Task requirements:
Copy the records from the line containing "E-mail * (36, 1963)" down to the line containing "Enricvidal.net (751, 2541)", both included, and add 121 to every number in their coordinates.

Data to use:

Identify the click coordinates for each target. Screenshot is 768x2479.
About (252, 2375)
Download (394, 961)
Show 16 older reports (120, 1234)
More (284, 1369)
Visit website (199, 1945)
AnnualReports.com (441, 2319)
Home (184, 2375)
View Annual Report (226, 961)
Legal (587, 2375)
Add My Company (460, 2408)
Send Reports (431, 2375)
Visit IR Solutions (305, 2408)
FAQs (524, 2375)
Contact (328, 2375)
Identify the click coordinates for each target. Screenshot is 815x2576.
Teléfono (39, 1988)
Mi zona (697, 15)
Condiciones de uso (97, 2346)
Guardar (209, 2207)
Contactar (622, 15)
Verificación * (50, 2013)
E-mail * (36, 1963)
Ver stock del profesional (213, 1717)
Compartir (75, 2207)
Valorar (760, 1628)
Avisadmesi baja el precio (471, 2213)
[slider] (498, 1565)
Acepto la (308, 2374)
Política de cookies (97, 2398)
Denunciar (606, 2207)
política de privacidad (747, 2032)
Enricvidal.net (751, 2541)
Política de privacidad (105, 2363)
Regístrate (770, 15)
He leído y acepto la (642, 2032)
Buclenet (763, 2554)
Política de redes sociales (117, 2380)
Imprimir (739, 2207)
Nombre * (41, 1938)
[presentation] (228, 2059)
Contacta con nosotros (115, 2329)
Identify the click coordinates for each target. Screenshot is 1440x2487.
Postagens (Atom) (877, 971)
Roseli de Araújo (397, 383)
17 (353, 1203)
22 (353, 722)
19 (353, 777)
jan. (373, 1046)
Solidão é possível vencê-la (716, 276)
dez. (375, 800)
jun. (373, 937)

Exercise result:
E-mail * (157, 2084)
Ver stock del profesional (334, 1838)
Compartir (196, 2328)
Valorar (881, 1749)
Avisadmesi baja el precio (592, 2334)
[slider] (619, 1686)
Acepto la (429, 2495)
Política de cookies (218, 2519)
Denunciar (727, 2328)
política de privacidad (868, 2153)
Enricvidal.net (872, 2662)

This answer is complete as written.